1. 程式人生 > >POJ 3723-Constription [最大權森林] 《挑戰程式設計競賽》2.5

POJ 3723-Constription [最大權森林] 《挑戰程式設計競賽》2.5

Description

Windy has a country, and he wants to build an army to protect his country. He has picked up N girls and M boys and wants to collect them to be his soldiers. To collect a soldier without any privilege, he must pay 10000 RMB. There are some relationships between girls and boys and Windy can use these relationships to reduce his cost.
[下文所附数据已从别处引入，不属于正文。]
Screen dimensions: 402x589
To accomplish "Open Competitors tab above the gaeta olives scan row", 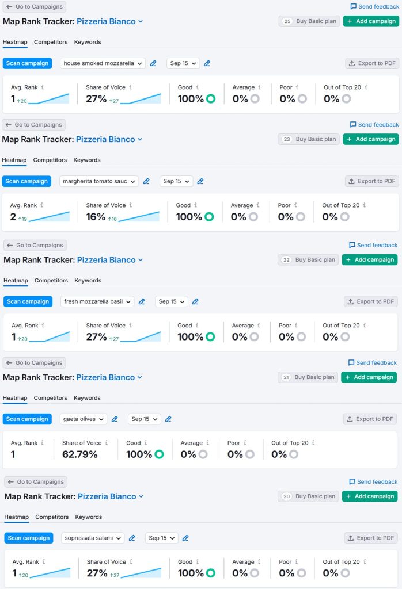I will [50, 398].
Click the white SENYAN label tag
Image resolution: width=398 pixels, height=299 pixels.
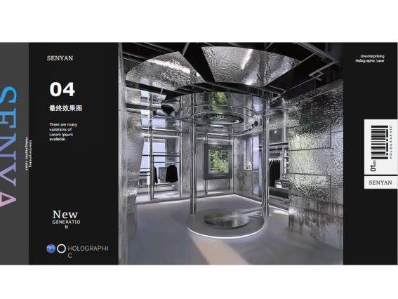pyautogui.click(x=380, y=182)
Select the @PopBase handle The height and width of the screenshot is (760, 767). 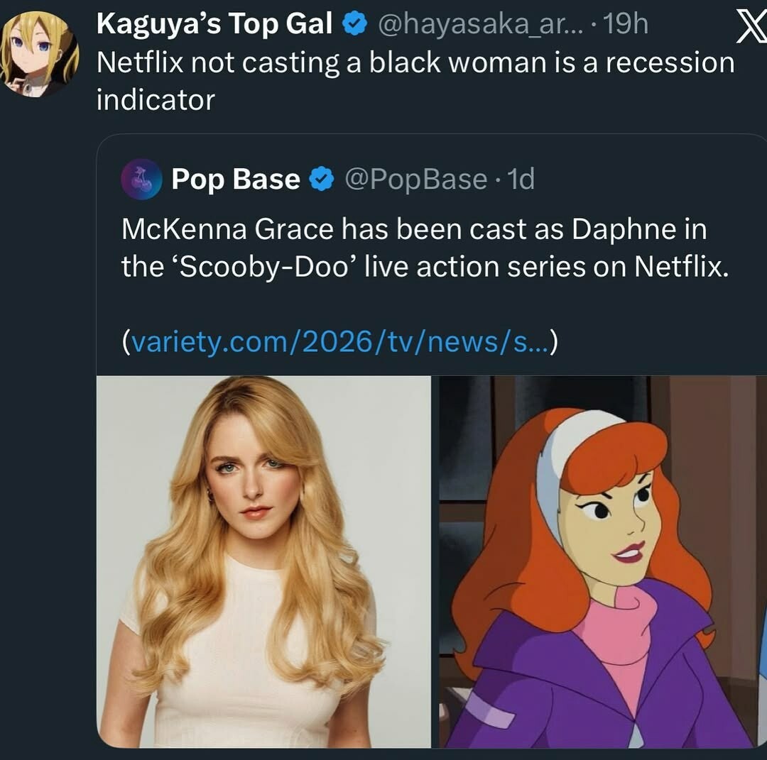click(415, 180)
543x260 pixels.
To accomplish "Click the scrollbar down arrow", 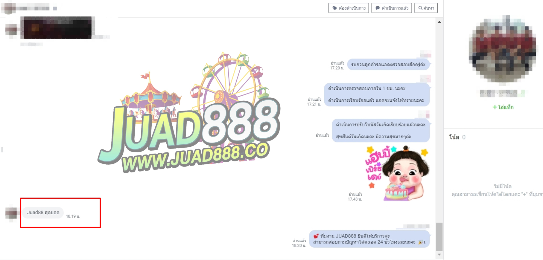I will [x=439, y=255].
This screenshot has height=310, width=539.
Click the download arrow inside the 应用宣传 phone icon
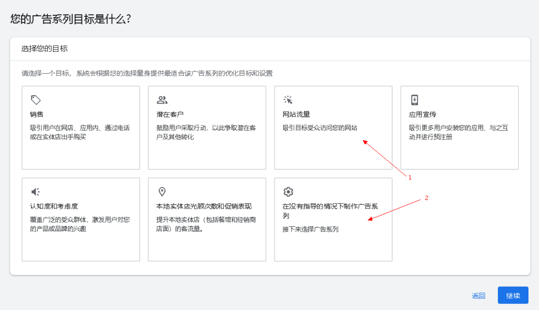[x=415, y=99]

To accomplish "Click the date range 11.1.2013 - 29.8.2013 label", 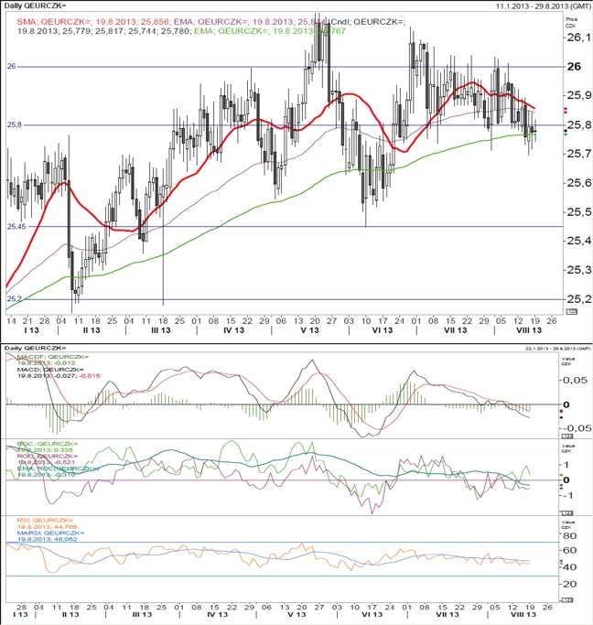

If girl x and boy y have a relationship d and one of them has been collected, Windy can collect the other one with 10000-d RMB. Now given all the relationships between girls and boys, your assignment is to find the least amount of money Windy has to pay. Notice that only one relationship can be used when collecting one soldier.

Input

The first line of input is the number of test case.
The first line of each test case contains three integers, N, M and R.
Then R lines followed, each contains three integers xi, yi and di.
There is a blank line before each test case.

1 ≤ N, M ≤ 10000
0 ≤ R ≤ 50,000
0 ≤ xi < N
0 ≤ yi < M
0 < di < 10000

Output

For each test case output the answer in a single line.

Sample Input

2

5 5 8
4 3 6831
1 3 4583
0 0 6592
0 1 3063
3 3 4975
1 3 2049
4 2 2104
2 2 781

5 5 10
2 4 9820
3 2 6236
3 1 8864
2 4 8326
2 0 5156
2 0 1463
4 1 2439
0 4 4373
3 4 8889
2 4 3133

Sample Output

71071
54223

題目大意:

需要徵募女兵N人, 男兵M人. 每徵募一個人需要花費10000美元. 帶式如果已經徵募的人中有一些關係親密的人, 那麼可以少花一些錢. 給出若干的男女之前的1~9999指尖的親密關係,徵募某個人的費用是10000-(已經招募的人中和自己的親密度最的最大值). 要求通過適當的徵募順序使得徵募所有人所用的費用最小.

題解:

在徵募某個人a時,如果使用來a和b之間的關係,那麼就連一條a到b的邊.假設這個圖中存在圈,那麼無論以什麼順序徵募這個圈上的所有人, 都會產生矛盾.(只有男女關係是產生不了圈的…)因此可以直到這個圖是一片森林. 反之,如果給了一片森林那麼就可以使用對應的關係確定徵募的順序.
可以把人看作頂點, 關係看作邊,這個問題就可以轉化為求解無向圖中的最大權森林問題.最大權森靈問題可以通過把所有邊取反之後用最小生成樹的演算法求解.

程式碼:

#include <iostream>
#include <algorithm>
#include <vector>
#include <cstdio>
#define MAX_R 60000
#define MplusN 30000
using namespace std;

struct Edge {
    int u, v, w;
};
int N, M, R;
int f[MplusN];
vector<Edge> edges(MAX_R);

bool cmp(Edge &a, Edge &b) {
    return a.w < b.w;
}
void f_init(int n) {
    for (int i = 0; i <= n; i++) 
        f[i] = i;
}
int find(int x) {
    if (f[x] == x) return x;
    else return f[x] = find(f[x]);
}
void join(int x, int y) {
    int fx = find(x), fy = find(y);
    if (fx != fy) {
        f[fx] = fy;
    }
}
int kruskal() {
    int sum = 0;
    f_init(N+M);
    sort(edges.begin(), edges.begin() + R, cmp);
    vector<Edge>::iterator i;
    for (i = edges.begin(); i < edges.begin() + R; i++) {
        int u = i->u, v = i->v;
        int fu = find(u), fv = find(v);
        if (fu != fv) {
            join(fu, fv);
            sum += i->w;
        }
    }
    return sum;
}

int main() {
    int n;
    int x, y, d;
    scanf("%d", &n);
    for (int i = 0; i < n; i++) {
        scanf("%d%d%d", &N, &M, &R);
        for (int i = 0; i < R; i++) {
            scanf("%d%d%d", &x, &y, &d);
            edges[i].u = x; 
            edges[i].v = y + N; 
            edges[i].w = -d;
        }
        cout << 10000 * (N + M) + kruskal() << endl;
    }
    return 0;
}